AverageMathScore | AverageReadingScore | %PassingMath | %PassingReading | %OverallPassing | |
---|---|---|---|---|---|
Thomas High School | -2 | 0 | 0 | -2 | 0 |
This tells us that, in the original data, Thomas High School was #1
in %PassingReading
and Top 5
in AverageMathScore
. This is probably the most relevant change in the analysis.
Ranking of Original % Passing Reading
% Passing Reading | rank | |
---|---|---|
Thomas High School | 97.308869 | 1 |
Griffin High School | 97.138965 | 2 |
Cabrera High School | 97.039828 | 3 |
Wright High School | 96.611111 | 4 |
Wilson High School | 96.539641 | 5 |
Ranking of Modified % Passing Reading
% Passing Reading | rank | |
---|---|---|
Griffin High School | 97.138965 | 1 |
Cabrera High School | 97.039828 | 2 |
Thomas High School | 97.018739 | 3 |
Wright High School | 96.611111 | 4 |
Wilson High School | 96.539641 | 5 |
Now that we have the code to find the differences in the results, we can explore the rest of the School Analysis parts for sake of completion. Positive values mean that the original results were higher.
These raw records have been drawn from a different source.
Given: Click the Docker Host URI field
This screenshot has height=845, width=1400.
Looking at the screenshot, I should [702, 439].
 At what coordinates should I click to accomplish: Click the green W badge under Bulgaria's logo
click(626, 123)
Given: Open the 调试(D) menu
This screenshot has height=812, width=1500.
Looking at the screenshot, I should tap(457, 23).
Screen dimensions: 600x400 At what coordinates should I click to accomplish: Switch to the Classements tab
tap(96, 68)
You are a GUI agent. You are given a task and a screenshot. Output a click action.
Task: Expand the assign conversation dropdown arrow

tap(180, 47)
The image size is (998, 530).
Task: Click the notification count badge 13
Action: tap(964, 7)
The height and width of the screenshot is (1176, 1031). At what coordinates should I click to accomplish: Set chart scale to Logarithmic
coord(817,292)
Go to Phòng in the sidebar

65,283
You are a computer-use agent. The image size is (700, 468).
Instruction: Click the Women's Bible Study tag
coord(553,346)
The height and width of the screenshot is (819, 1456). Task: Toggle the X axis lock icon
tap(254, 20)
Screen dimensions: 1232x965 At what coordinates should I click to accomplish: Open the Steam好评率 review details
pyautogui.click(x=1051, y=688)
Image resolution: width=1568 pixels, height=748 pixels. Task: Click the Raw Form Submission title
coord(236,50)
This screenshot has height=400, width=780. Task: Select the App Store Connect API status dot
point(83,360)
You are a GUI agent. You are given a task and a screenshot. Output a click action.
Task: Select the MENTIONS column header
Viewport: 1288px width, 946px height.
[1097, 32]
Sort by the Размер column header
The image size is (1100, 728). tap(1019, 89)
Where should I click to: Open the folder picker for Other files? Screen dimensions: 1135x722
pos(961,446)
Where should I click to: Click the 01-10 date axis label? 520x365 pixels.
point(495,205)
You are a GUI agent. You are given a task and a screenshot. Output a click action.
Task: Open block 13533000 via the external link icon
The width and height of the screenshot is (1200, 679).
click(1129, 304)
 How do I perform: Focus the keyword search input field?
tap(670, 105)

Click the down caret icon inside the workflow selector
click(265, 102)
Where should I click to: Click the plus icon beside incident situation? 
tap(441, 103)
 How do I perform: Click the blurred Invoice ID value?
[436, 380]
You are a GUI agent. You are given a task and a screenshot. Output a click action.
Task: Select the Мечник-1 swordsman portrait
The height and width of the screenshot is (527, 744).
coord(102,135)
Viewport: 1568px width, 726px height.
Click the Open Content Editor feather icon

Difference of Scores by School Spending
SchoolSpending | AverageMathScore | AverageReadingScore | %PassingMath | %PassingReading | %OverallPassing |
---|---|---|---|---|---|
<$586 | 0.000000 | 0.000000 | 0.00000 | 0.000000 | 0.000000 |
$586-630 | 0.000000 | 0.000000 | 0.00000 | 0.000000 | 0.000000 |
$631-645 | 0.016853 | -0.011788 | 0.02162 | 0.072532 | 0.079422 |
$646-675 | 0.000000 | 0.000000 | 0.00000 | 0.000000 | 0.000000 |
Difference of Scores by School Size
SchoolSize | AverageMathScore | AverageReadingScore | %PassingMath | %PassingReading | %OverallPassing |
---|---|---|---|---|---|
Small (<1000) | 0.000000 | 0.00000 | 0.000000 | 0.000000 | 0.000000 |
Medium (1000-1999) | 0.013482 | -0.00943 | 0.017296 | 0.058026 | 0.063538 |
Large (2000-5000) | 0.000000 | 0.00000 | 0.000000 | 0.000000 | 0.000000 |
Difference of Scores by School Type
SchoolType | AverageMathScore | AverageReadingScore | %PassingMath | %PassingReading | %OverallPassing |
---|---|---|---|---|---|
Charter | 0.008426 | -0.005894 | 0.01081 | 0.036266 | 0.039711 |
District | 0.000000 | 0.000000 | 0.00000 | 0.000000 | 0.000000 |
Difference of Math and Reading scores by grade
We can’t compare the 9th grade row in the same way as we can compare the rest of the analysis results. If we try to use Python to make a judgment, we will probably run into an error as we could not compare NaN
to a float
like with other tests.
assert abs(value_modified / value_original) < 0.01
> assert abs(value_modified / value_original) < 0.01
E assert nan < 0.01
PyCitySchools_test.py:159: AssertionError
Summary
- The biggest difference was that Thomas High School was Ranked
#1
in Passing Reading Percentage before removing the data, and moved to#3
once we replaced the scores withNaN
. - Another important change was that Thomas High School was
Top 5
in Average Math Score before removing the data, and moved to#6
once we replaced the scores withNaN
. What is most interesting is that the Overall Percentage didn’t change that much, as we saw increases in both reading and math scores. We can assume that the curve applied to the reading scores helped mostly the students that didn’t pass the class initially. - The whole District Average Math Score decreased by
1%
after removing the data, some of it can be the formatting of the data to string as the rest of the values that we inspected more closely had changes under 1%, which in this case was an arbitrary parameter for testing that the differences wouldn’t be too big. - The School Summary was not heavily affected as the schools are shown individually, however, Thomas High School affects the Binned results because it is grouped with the rest of the
Charter
,Medium Sized
and$631-645
groups.
Closing Thoughts
Thanks to Python and Pandas we were able to process the data once more in a streamlined way. We can also run as many transformations, comparisons and tests with our DataFrames as we want. The possibility of doing so programmatically gives us more time to group and separate the results and can give us answers that help us make decisions.